There have been glitches in the injection process, says a report by the National Coalition to Abolish the Death Penalty. In one, Ricky R. Rector, a brain-damaged convict put to death for killing a sheriff in Arkansas, moaned for 40 minutes as an injection team tried to locate a usable vein in his arms.

Under Pennsylvania’s protocols, Zettlemoyer will be wheeled down the hallway and into the injection room. The front of the gurney will be latched to the wall behind him. Both arms will be extended, crucifixion style, and two members of the injection team will take over. The third will be on hand as a backup.

Team members will insert catheters into both arms and hook them to tubes running through the small opening beneath a two-way mirror on the wall behind Zettlemoyer’s head. On the other side are bags with a saline solution that will drip into the tubes. The injection team members will go into that small room — which previously housed the transformer for the electric chair — and watch through the mirror.

Remaining in the injection room will be Robert W. Meyers, deputy warden for operations, and Harvey Yancey, the major of the guard, the prison’s highest- ranking uniformed officer. Meyers will stand at a black wall telephone near the gurney, on an open telephone line to the office of Warden Joseph Mazurkiewicz. Mazurkiewicz will be on an open line to the office of Gov. Ridge, who signed the execution order.

On a shelf next to the telephone will be a microphone and a small intercom box, linking the deputy warden by voice with the team in the injection room.

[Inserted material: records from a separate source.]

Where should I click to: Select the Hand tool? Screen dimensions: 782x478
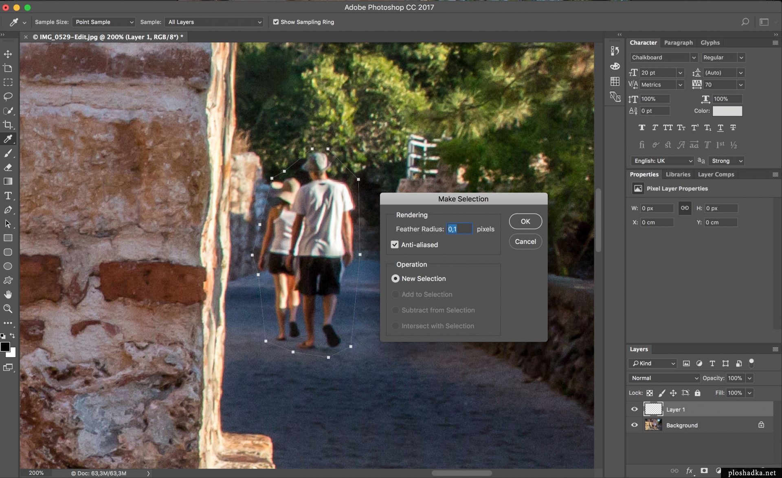point(9,294)
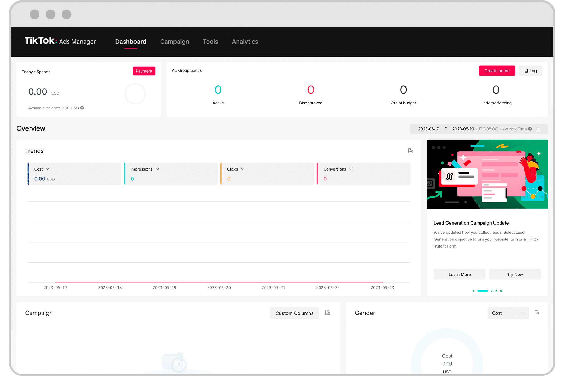The width and height of the screenshot is (564, 376).
Task: Select the Analytics tab in nav
Action: point(245,42)
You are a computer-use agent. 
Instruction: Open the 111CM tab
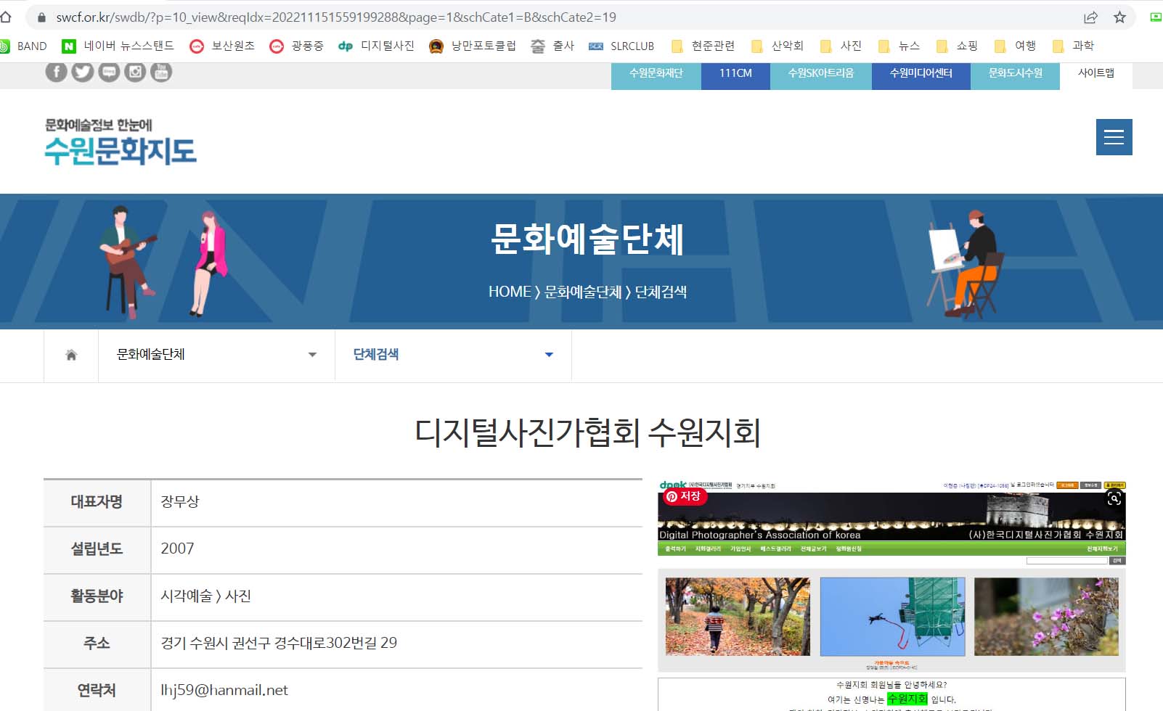(x=735, y=73)
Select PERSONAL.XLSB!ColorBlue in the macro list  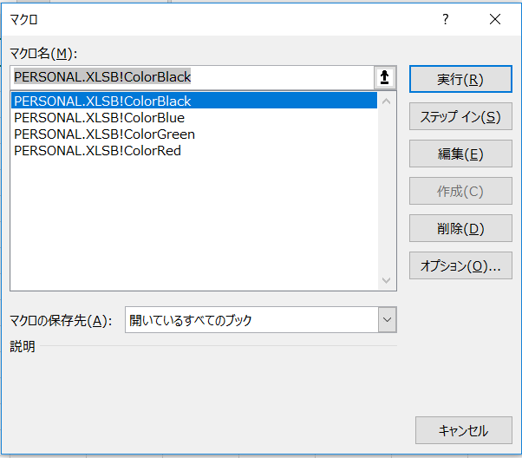pyautogui.click(x=99, y=118)
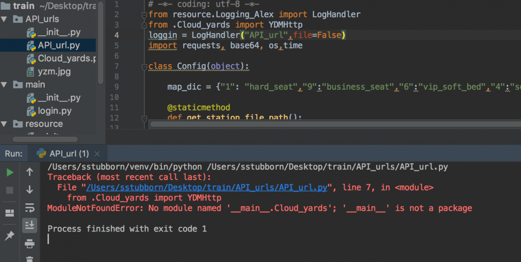This screenshot has height=262, width=521.
Task: Collapse the resource folder arrow
Action: (5, 124)
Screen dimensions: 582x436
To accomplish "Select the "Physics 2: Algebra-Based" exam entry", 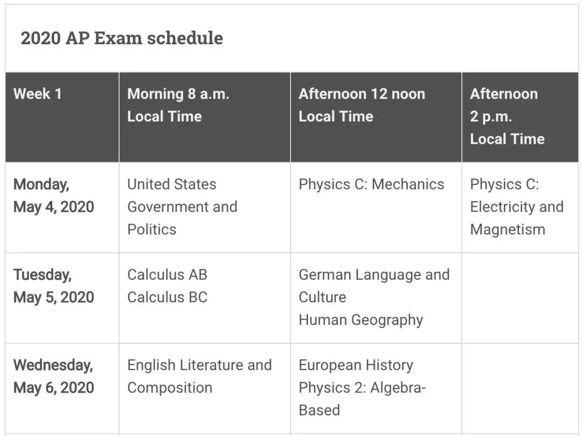I will pos(362,399).
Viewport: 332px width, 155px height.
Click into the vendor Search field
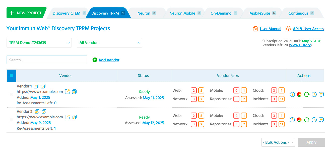pos(47,60)
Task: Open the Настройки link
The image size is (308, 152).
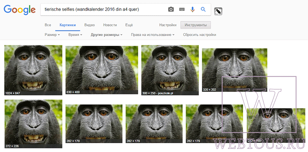Action: point(168,25)
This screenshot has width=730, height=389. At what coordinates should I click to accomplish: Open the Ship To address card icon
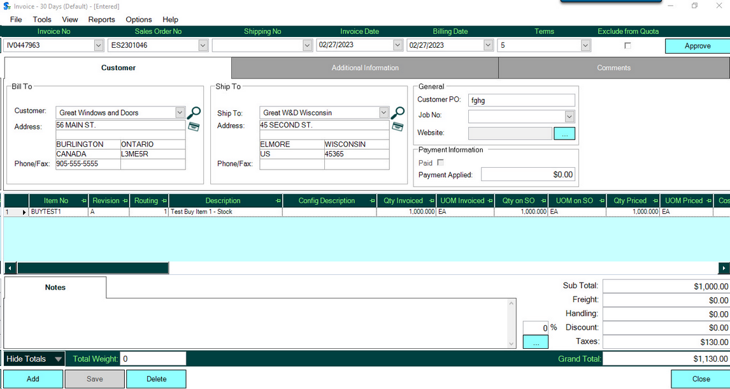(397, 126)
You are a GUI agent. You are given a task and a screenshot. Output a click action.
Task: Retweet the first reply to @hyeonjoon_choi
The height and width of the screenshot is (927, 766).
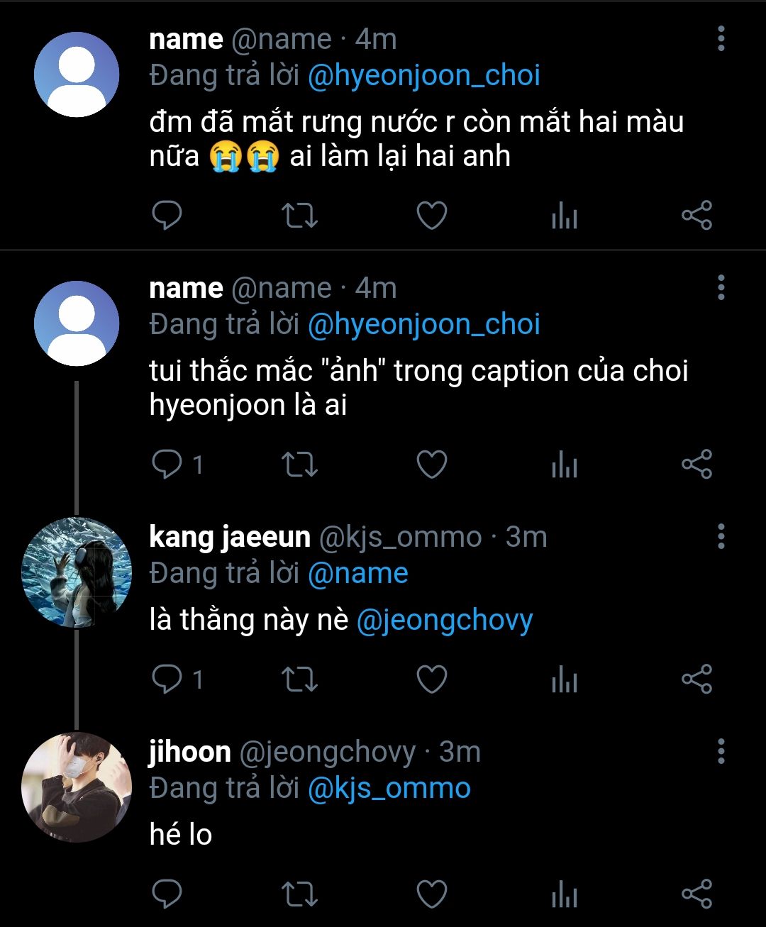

Yancey will draw open a blue curtain, revealing a large glass window. Behind it will be the clergyman, six news reporters and six “reputable adult citizens” selected by Mazurkiewicz, all seated in folding metal chairs.

They will see Zettlemoyer’s feet, which will point toward the window. His face will be visible on one of several mirrors set up to provide a view. He won’t be asked to give any last words.

At 10 p.m., barring word from Gov. Ridge, one or both members of the execution team — it’s up to them to decide — will insert a needle and syringe into one of the two IV lines and pump in the barbiturate. Moments later, they will add the paralyzer, then the heart stopper. What will it look like?

“It’s kind of like watching someone go to sleep,” Fitzgerald said. When the lungs collapse, he said, “they make kind of a cough sound. By that point, the inmate’s dead.”

And at that point, the deputy warden will summon a doctor, who has been waiting in an adjacent room, forbidden by his Hippocratic oath and medical society rules to participate physically in an execution. He will check for Zettlemoyer’s heartbeat and pulse. If all has gone as planned, there will be none.

He will look at a clock that hangs on the wall directly above Zettlemoyer’s head and announce the hour. That’s what he’ll list on the state certificate — that, 14 years, six months and 17 days after he killed Charles DeVetsco, Keith Zettlemoyer is dead.